Hey Tom, I’m alright. I’m very well thanks I’m doing my best to try and enjoy the nice weather in Italy, but I’ve been here for a week and the weather is actually awful. It’s been raining most the time and it’s really cold. 

 Tom Wilkinson 

Just at 1:00 AM here, so you know, normal times are both of us. 

Thomas Brock 

Yeah, it’s just hit five o’clock. 

Tom Wilkinson 

If we could start with sort of, who are you, right? Can you give me give me a brief, very short introduction to who you are and what you do? 

Thomas Brock 

Yeah, so I’m Tom. Well, you know to most of my friends I’m Tom to most of my students I’m Thomas. You mentioned I’m a teacher, I am. I’m an English teacher, I teach English 100% online.

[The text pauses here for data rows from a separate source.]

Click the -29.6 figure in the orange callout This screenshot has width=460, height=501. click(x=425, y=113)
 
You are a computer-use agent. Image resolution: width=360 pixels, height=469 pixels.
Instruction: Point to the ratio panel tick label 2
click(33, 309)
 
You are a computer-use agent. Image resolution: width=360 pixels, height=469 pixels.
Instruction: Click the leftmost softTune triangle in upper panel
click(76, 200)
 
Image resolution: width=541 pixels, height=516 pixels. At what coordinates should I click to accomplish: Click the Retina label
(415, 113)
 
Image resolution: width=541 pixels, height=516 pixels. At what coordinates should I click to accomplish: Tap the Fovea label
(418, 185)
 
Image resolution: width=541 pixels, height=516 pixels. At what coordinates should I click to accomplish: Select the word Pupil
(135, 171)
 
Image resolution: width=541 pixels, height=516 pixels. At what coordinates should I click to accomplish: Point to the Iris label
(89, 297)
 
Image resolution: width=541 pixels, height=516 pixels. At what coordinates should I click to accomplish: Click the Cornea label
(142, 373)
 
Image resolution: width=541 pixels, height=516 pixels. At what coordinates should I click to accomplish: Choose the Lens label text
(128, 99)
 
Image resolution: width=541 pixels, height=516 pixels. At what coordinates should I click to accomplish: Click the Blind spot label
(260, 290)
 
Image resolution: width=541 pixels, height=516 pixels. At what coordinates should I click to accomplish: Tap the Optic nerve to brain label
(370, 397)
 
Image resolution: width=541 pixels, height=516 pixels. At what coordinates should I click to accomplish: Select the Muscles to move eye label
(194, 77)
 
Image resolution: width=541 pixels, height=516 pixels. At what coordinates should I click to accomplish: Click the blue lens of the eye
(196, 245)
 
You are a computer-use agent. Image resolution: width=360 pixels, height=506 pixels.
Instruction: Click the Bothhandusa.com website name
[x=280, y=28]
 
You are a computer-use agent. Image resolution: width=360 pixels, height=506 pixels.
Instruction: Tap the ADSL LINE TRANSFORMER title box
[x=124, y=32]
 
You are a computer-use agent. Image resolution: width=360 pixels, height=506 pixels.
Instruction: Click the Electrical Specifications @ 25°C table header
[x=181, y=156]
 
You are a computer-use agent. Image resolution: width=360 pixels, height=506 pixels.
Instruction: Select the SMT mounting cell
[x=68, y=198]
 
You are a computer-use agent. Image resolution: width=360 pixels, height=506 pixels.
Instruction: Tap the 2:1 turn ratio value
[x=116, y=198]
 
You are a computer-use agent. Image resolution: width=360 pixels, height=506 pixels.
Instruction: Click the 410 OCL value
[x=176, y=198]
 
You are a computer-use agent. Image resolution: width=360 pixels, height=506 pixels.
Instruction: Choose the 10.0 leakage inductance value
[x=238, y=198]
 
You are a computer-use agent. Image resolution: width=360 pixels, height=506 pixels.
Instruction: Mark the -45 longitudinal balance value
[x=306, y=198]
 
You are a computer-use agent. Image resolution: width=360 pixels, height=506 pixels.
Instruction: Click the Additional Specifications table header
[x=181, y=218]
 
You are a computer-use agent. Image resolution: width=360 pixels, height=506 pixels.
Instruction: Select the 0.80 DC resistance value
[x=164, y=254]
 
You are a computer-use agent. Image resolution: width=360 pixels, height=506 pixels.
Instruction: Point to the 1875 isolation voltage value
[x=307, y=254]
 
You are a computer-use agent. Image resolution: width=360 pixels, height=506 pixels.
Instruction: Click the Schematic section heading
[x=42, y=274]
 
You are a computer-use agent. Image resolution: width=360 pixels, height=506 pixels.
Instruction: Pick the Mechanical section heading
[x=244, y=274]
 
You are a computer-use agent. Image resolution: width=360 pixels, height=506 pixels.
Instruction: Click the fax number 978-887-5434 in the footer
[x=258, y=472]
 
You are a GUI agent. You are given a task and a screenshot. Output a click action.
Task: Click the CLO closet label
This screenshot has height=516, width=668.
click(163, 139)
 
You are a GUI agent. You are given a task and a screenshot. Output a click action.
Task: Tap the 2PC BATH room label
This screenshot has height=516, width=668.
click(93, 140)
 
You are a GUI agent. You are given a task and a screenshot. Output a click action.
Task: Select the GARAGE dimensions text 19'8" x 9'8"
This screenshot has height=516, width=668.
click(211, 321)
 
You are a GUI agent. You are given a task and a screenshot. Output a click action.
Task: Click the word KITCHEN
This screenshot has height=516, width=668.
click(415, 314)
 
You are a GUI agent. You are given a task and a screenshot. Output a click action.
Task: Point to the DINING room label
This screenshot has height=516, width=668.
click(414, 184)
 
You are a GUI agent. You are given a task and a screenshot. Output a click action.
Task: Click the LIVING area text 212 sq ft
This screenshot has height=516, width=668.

I mostly teach adults and I usually teach intermediate to advanced learners, lots of conversational English, and I try and teach in a way that it covers some interesting topics.  

Actually, a lot of the topics you talk about in your Podcast other sorts of things I like to teach the kind of resources I like to use to help my students develop their English understanding they’re speaking skills and all of that. And actually, I push a lot of my students your direction and recommend they do listen to your podcast. 

Tom Wilkinson 

Very thankful for that and just to mention Thomas also has his own podcast, Village Green English, which I have been a guest on. So if you’d like to hear me speaking some more you can go over and listen to his content, but I haven’t really invited Thomas onto this podcast for his English teaching today – I want to know about Latin. 

Latin is a language I’ve never studied and never really thought about, and I think I think we should start from the beginning, right? Can you tell me what is Latin, and where does it come from?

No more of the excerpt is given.